- Selected passage -
+ + + + +

In the realm of eCommerce, the primary focus often lies on generating sales. Converting visitors into buyers stands as the ultimate goal for any eCommerce venture.

However, within this larger objective, there exist smaller yet significant milestones known as micro-conversions. These are the intermediary actions that guide visitors toward the ultimate goal of making a purchase, often referred to as macro conversions.

This article hones in on enhancing micro conversions, recognizing their pivotal role in elevating the overall conversion rates of online stores.

Conversion rate optimization (CRO) experts analyze micro-conversions to identify deficiencies in their sales or marketing funnels, such as pages where users abandon their journey before reaching the final conversion page. 

By prioritizing optimization for micro-conversions, they enhance the user experience and augment the proportion of visitors successfully navigating through the entire funnel, consequently amplifying overall conversions.

+ + + + +

- Exercise tasks -
[1] In the passage on micro-conversions, what are purchases often called?
[2] Please reproduce word for word the part of the micro-conversions passage that opens with the words containing "In the realm" and closes with "as macro conversions.".
The data that comes next is from a separate source and has no connection to the passage.

- Raw records -
+ + + + +

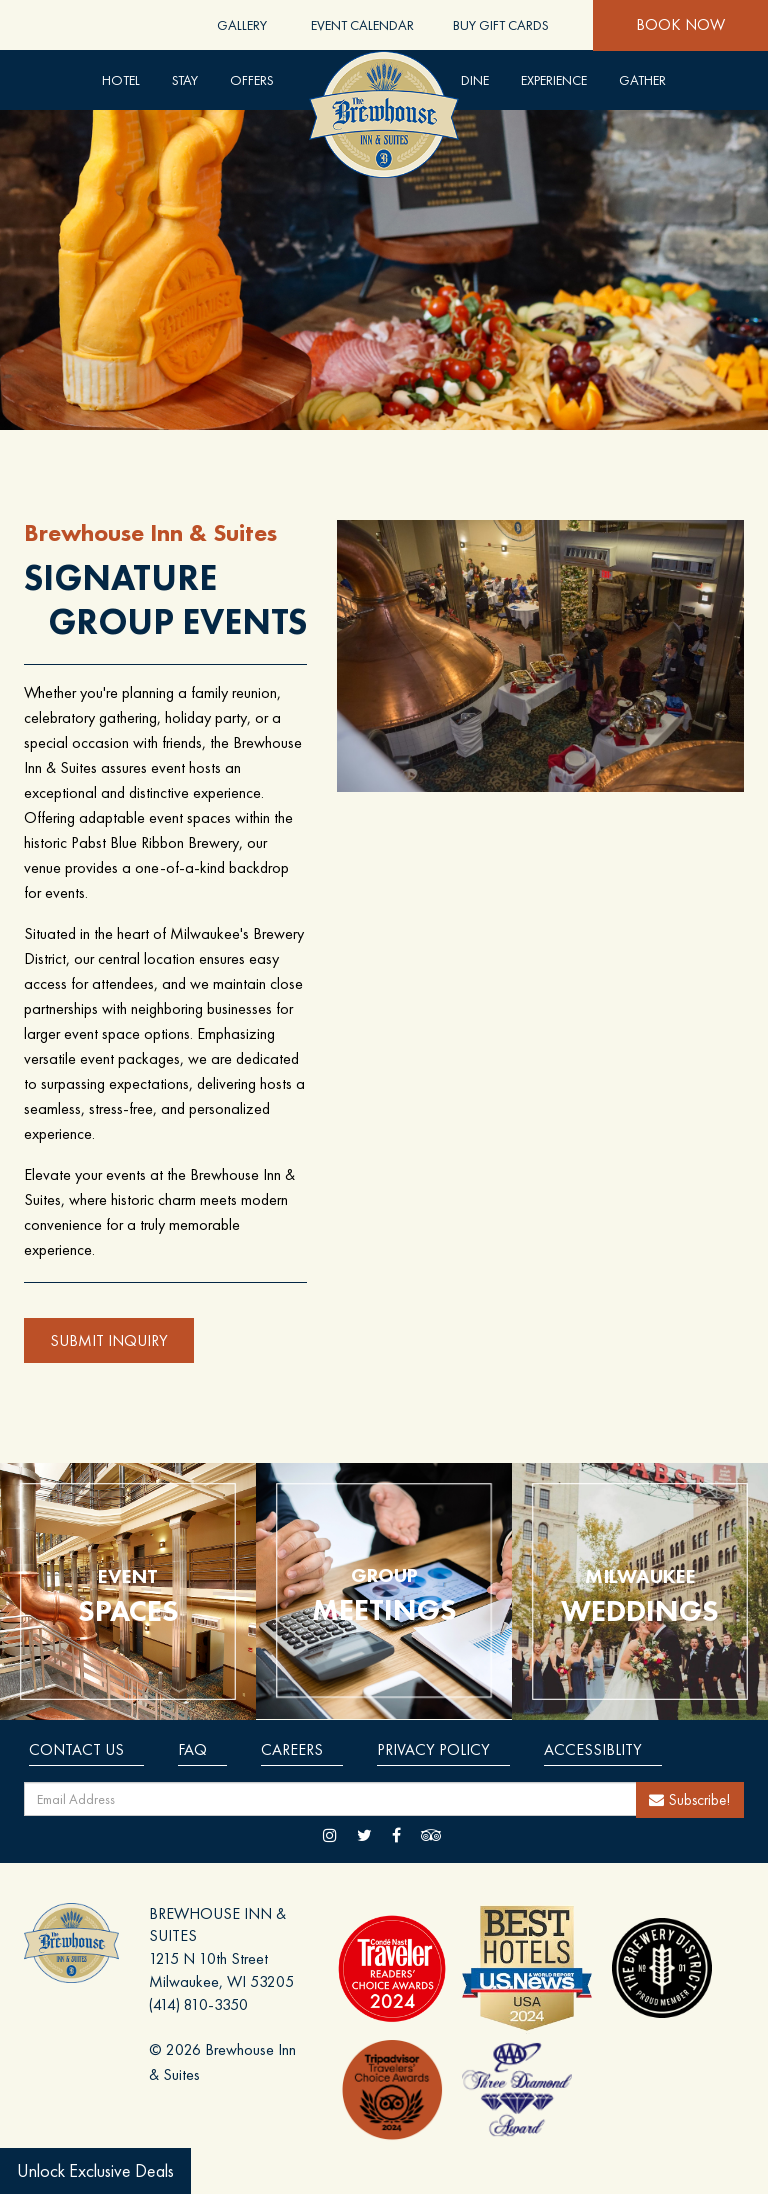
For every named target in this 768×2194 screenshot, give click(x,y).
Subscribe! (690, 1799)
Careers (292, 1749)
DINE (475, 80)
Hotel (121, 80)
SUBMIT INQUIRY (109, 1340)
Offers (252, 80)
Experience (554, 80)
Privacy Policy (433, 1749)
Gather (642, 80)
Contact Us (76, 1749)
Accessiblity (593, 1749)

+ + + + +

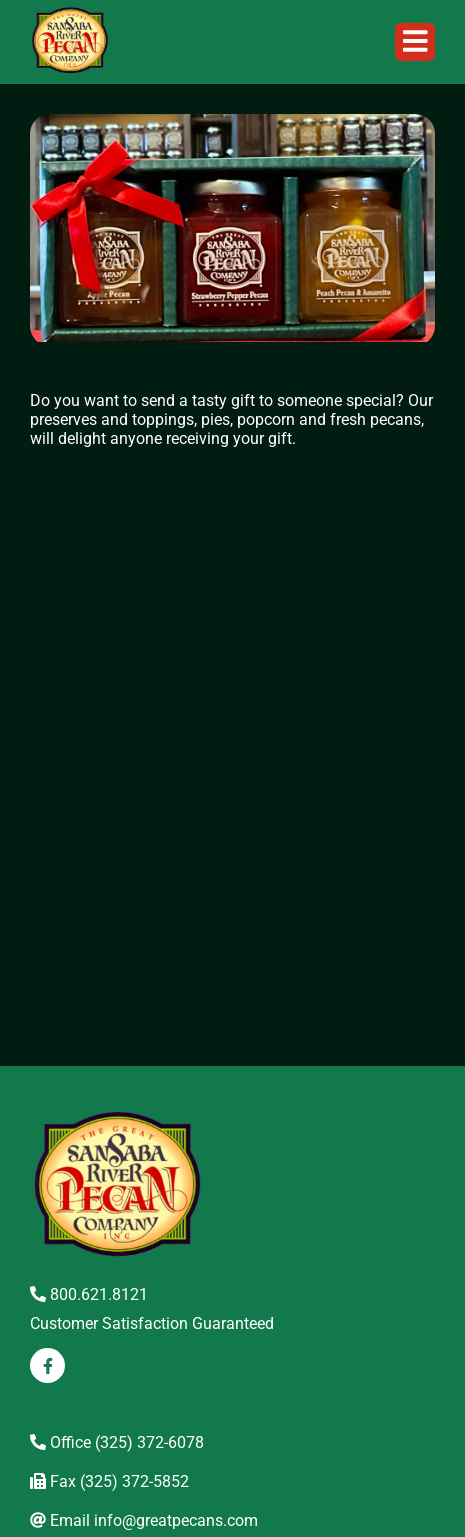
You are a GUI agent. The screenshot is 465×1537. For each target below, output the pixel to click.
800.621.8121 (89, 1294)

+ + + + +

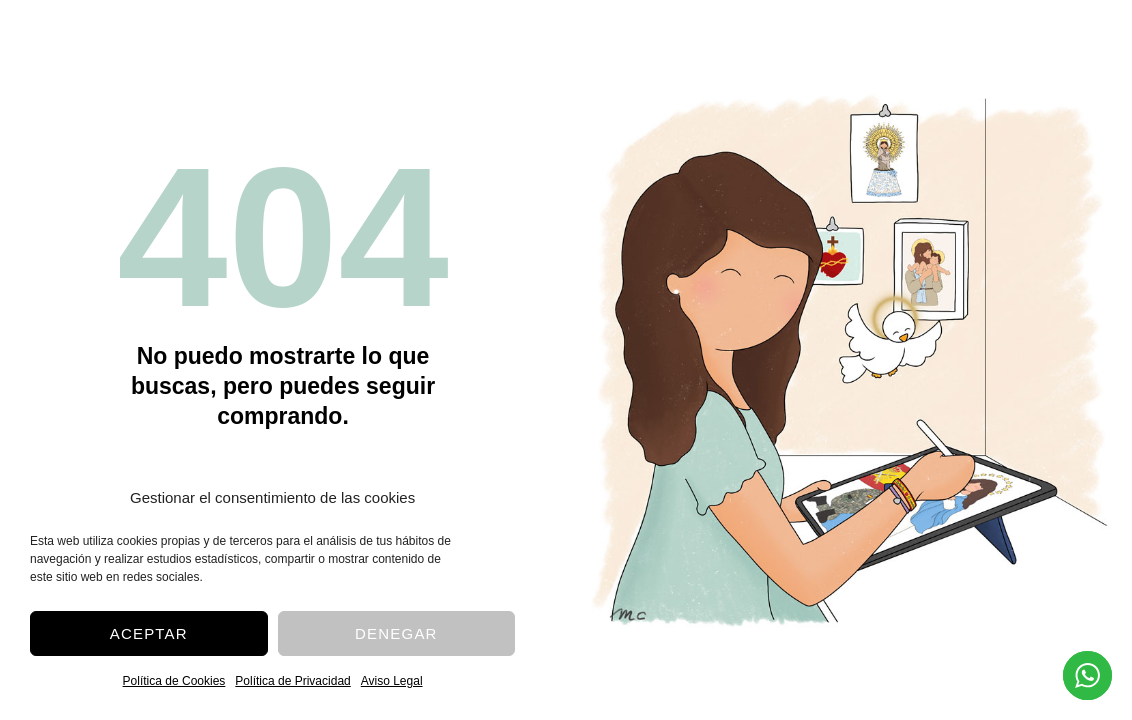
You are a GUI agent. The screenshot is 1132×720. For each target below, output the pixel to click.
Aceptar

+ + + + +

- Set of answers -
[1] Macro conversions.

[2]
In the realm of eCommerce, the primary focus often lies on generating sales. Converting visitors into buyers stands as the ultimate goal for any eCommerce venture.

However, within this larger objective, there exist smaller yet significant milestones known as micro-conversions. These are the intermediary actions that guide visitors toward the ultimate goal of making a purchase, often referred to as macro conversions.